(Exercise A):
Give as a numbered list the lines of the records between the line holding "Identify the location" and the line holding "pyautogui.click(x=28, y=388)", inclusive, with blank lines left out.

(Document extract):
◆ ◆ ◆ ◆ ◆ ◆ ◆
An SSMer disputed "the disability/non-ability distinction" (her words) that she noticed in remarks where I had distinguished the variable nature of human fertility which is two-sexed and the constant nonfertility of the one-sexed scenario.
Basically, fertility requires two sexes and so infertility is a disability of reproductive powers of the male-female twosome. On the other hand, the lack of the other sex is not a disabilty because the one-sexed scenario is not fertile (without the other sex, of course) and so it is not rightly described as infertile. Indeed the lack of the other sex is deemed both desirable and definitive of the homosexualized one-sexed scenario that the SSMer had emphasized. That nonfertility is not the moral nor the legal equivalent of infertility.
The distinction is not between disability and "non-disability", anyway.
◆ ◆ ◆ ◆ ◆ ◆ ◆
(Excerpts from a dataset):
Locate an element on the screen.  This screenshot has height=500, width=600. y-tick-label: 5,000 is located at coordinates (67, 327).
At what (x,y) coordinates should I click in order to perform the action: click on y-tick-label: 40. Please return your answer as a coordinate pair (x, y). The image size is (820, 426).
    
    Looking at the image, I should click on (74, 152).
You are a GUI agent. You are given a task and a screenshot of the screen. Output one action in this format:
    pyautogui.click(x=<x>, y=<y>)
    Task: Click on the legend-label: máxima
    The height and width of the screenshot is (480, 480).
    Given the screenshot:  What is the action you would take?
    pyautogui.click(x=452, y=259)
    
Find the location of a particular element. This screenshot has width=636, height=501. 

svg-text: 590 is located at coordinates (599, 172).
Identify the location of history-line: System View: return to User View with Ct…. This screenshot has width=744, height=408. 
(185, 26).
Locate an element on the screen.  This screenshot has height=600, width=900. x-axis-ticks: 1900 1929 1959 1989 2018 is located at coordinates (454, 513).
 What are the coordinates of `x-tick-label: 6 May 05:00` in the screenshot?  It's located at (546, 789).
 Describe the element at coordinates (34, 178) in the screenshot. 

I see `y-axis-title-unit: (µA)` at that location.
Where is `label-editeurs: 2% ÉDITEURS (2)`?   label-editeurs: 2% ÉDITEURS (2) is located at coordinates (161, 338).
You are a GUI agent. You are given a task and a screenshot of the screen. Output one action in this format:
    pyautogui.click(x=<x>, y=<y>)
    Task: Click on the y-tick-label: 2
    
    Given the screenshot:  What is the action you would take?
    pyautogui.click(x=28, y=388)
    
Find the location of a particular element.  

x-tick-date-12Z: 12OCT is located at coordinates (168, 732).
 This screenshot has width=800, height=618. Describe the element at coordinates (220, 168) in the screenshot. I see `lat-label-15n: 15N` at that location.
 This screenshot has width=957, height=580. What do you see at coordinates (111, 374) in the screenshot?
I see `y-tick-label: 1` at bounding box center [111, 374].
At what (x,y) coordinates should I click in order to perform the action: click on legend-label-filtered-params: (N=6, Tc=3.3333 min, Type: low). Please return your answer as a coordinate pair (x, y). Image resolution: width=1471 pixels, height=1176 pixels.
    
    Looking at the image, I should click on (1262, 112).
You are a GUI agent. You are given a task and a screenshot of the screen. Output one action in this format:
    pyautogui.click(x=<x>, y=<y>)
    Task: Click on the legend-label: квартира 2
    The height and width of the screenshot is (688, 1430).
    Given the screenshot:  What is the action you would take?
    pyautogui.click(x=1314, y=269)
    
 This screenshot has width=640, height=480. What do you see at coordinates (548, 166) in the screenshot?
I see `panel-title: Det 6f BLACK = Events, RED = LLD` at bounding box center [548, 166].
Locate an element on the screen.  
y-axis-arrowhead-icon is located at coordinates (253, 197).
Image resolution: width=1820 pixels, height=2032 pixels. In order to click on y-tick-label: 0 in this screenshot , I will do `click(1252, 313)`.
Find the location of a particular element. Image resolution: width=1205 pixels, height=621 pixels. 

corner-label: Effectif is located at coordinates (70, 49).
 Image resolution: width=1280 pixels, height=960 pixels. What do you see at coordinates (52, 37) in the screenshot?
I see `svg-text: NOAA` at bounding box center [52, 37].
◆ ◆ ◆ ◆ ◆ ◆ ◆
(Exercise B):
List every distinct hyphenated word in the passage on fertility.

(Exercise answer A):
1. Identify the location of history-line: System View: return to User View with Ct…. This screenshot has width=744, height=408. 
2. (185, 26).
3. Locate an element on the screen.  This screenshot has height=600, width=900. x-axis-ticks: 1900 1929 1959 1989 2018 is located at coordinates (454, 513).
4.  What are the coordinates of `x-tick-label: 6 May 05:00` in the screenshot?  It's located at (546, 789).
5.  Describe the element at coordinates (34, 178) in the screenshot. 
6. I see `y-axis-title-unit: (µA)` at that location.
7. Where is `label-editeurs: 2% ÉDITEURS (2)`?   label-editeurs: 2% ÉDITEURS (2) is located at coordinates (161, 338).
8. You are a GUI agent. You are given a task and a screenshot of the screen. Output one action in this format:
9.     pyautogui.click(x=<x>, y=<y>)
10.     Task: Click on the y-tick-label: 2
11.     Given the screenshot:  What is the action you would take?
12.     pyautogui.click(x=28, y=388)

(Exercise answer B):
non-ability
two-sexed
one-sexed
male-female
non-disability